O ministro Alexandre de Moraes rejeitou o pedido da Defensoria Pública da União para adiar o julgamento da ação penal contra o ex-deputado Eduardo Bolsonaro, mantendo a sessão da Primeira Turma do STF marcada para esta terça-feira (16). A DPU argumentava que a vaga aberta no colegiado, desde a rejeição de Jorge Messias pelo Senado, poderia gerar impasse em caso de empate.
Eduardo é acusado de coação no curso do processo por ter atuado junto ao governo dos Estados Unidos para promover tarifas contra exportações brasileiras, a suspensão de vistos de ministros do governo e de magistrados do STF. A acusação, apresentada pela PGR, sustenta que o objetivo era constranger integrantes da Corte e interferir nas investigações sobre a tentativa de golpe de Estado.
A Primeira Turma é composta atualmente por quatro ministros: Flávio Dino, que preside o colegiado, Alexandre de Moraes, relator do caso, Cármen Lúcia e Cristiano Zanin. A ausência de um quinto integrante é o argumento central da defesa, que enxerga risco de nulidade em uma eventual condenação por 2 a 2.
Moraes argumentou que não há violação de princípios constitucionais no julgamento com quatro ministros e que o regimento interno do tribunal prevê a possibilidade.
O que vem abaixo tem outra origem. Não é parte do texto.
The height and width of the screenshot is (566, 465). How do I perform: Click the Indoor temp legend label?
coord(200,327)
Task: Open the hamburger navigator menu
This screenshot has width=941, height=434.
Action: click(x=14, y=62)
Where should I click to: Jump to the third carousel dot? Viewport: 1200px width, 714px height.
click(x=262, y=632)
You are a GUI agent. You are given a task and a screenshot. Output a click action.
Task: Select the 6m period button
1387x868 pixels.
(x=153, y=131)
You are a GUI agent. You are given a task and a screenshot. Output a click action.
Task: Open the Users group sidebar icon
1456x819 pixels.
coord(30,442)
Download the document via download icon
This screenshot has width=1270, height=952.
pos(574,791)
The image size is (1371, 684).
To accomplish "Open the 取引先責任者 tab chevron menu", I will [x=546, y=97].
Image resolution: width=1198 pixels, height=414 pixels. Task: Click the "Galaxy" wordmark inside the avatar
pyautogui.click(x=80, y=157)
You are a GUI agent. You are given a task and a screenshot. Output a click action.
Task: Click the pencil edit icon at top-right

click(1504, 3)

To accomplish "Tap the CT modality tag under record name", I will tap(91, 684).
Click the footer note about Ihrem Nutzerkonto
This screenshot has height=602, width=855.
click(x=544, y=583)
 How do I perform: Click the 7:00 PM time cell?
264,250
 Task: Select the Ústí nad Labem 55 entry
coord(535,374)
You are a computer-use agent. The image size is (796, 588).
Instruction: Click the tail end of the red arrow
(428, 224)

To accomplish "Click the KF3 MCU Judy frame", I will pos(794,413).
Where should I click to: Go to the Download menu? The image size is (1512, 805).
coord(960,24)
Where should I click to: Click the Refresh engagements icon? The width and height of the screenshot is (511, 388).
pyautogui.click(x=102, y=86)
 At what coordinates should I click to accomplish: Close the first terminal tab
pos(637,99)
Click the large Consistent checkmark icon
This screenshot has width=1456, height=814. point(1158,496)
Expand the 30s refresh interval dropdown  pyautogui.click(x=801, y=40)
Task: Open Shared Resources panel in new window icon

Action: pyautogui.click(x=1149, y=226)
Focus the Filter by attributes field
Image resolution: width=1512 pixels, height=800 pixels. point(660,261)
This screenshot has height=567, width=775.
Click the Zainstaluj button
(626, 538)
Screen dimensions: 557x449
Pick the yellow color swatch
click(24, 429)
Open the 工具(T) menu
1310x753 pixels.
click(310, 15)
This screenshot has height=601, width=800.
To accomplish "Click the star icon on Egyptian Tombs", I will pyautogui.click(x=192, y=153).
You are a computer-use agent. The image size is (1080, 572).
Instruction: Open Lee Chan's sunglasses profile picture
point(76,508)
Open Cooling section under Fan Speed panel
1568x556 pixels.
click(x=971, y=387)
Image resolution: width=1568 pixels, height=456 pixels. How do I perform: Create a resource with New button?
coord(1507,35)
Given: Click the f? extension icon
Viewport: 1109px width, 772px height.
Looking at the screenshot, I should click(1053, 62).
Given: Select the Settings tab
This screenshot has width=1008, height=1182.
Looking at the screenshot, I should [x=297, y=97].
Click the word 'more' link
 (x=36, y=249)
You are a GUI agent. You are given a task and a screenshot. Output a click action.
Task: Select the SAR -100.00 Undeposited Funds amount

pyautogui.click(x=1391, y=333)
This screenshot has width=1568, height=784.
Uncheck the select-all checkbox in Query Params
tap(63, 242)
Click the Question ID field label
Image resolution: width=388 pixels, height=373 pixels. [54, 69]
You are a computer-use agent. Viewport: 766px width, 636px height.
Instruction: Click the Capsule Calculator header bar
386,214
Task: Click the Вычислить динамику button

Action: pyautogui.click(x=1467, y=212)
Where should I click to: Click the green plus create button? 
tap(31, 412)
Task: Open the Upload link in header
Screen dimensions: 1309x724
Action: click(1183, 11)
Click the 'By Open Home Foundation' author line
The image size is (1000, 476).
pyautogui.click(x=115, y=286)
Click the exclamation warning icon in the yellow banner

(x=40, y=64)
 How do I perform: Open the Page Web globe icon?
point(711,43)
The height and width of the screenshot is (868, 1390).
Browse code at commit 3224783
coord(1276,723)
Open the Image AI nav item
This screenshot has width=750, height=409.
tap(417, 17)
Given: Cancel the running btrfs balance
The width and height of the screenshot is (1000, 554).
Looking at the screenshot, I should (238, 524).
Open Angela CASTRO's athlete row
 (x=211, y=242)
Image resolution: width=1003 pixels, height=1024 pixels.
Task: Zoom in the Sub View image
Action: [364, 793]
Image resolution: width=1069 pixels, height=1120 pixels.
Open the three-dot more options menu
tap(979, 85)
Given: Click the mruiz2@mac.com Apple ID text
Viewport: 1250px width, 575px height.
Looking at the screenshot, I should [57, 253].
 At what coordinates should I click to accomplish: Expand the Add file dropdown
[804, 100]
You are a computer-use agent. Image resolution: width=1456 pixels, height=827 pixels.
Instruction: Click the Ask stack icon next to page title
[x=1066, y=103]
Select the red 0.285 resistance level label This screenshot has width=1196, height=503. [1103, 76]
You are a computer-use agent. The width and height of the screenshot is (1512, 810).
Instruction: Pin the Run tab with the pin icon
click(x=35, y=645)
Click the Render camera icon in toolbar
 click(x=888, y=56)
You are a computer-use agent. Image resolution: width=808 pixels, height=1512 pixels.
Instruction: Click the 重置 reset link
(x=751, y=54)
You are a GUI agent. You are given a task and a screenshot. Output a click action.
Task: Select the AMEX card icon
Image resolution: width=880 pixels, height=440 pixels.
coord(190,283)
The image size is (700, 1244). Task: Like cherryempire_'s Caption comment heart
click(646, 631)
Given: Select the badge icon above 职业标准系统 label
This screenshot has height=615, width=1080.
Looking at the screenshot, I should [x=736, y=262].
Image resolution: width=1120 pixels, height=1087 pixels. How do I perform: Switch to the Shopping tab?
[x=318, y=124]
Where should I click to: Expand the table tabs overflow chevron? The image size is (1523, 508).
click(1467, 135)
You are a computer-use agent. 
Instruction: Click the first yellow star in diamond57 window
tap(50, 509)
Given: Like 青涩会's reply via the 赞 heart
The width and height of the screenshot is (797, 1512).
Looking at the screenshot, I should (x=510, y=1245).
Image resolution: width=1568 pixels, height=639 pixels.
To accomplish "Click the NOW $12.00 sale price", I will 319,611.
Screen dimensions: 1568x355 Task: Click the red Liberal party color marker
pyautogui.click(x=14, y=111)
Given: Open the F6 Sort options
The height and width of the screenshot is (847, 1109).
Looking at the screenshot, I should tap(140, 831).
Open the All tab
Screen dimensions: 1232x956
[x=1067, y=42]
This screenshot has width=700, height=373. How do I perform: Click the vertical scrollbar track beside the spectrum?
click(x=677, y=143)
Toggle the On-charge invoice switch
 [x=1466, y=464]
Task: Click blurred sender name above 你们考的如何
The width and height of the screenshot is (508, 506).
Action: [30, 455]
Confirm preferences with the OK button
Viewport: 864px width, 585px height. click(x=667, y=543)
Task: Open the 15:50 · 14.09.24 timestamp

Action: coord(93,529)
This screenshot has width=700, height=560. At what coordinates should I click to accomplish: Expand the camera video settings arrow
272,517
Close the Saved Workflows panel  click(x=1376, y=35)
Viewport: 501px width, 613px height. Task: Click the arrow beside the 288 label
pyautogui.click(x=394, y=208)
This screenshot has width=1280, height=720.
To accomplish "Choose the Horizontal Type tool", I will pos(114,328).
O ex-deputado não indicou advogado particular, e a defesa ficou a cargo da DPU, que nas alegações finais pediu a anulação de todo o processo.
O julgamento é considerado o mais relevante envolvendo a família Bolsonaro desde a condenação do ex-presidente Jair Bolsonaro por tentativa de golpe. A pena para coação no curso do processo varia de um a quatro anos de prisão, podendo ser agravada. Eduardo está nos Estados Unidos desde que perdeu o mandato por faltas consecutivas às sessões da Câmara.